Si è quindi di fronte ad una disoccupazione che colpisce maggiormente i giovani, che non riescono a trovare spazio nel mondo del lavoro e che con ogni probabilità sono destinati a permanere in questa condizione per un lungo periodo. Se si analizzano, infatti, i dati sulla disoccupazione di lunga durata, si nota come ad essere più colpiti sono ancora una volta i giovani con meno di 25 anni. Se si analizza, invece il dato del 2016 per fasce d’età si nota che a gonfiare drammaticamente questo risultato è la disoccupazione giovanile con meno di 25 anni, che è di poco sotto la soglia del 60%, invece, il tasso totale (23,2%), anche se superiore alla media nazionale (11,7%), rimane a livelli decisamente più bassi.

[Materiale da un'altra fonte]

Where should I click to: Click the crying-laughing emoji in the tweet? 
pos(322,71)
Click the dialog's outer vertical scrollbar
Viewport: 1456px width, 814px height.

Considerando il genere, la componente femminile è la più danneggiata, infatti nel 2016 il tasso di disoccupazione totale è pari al 26,3% e in aumento rispetto all’anno precedente e quella giovanile è pari a 69,2% (-0,9% rispetto al 2015 e +29,6% rispetto alla media italiana); invece la disoccupazione maschile totale è pari al 21,2% (22,5% nel 2015, valore Italia 10,9%) mentre quella giovanile si attesta al 54,2% (-8,3% rispetto al 2015), nettamente superiore rispetto alla media italiana (36,5%).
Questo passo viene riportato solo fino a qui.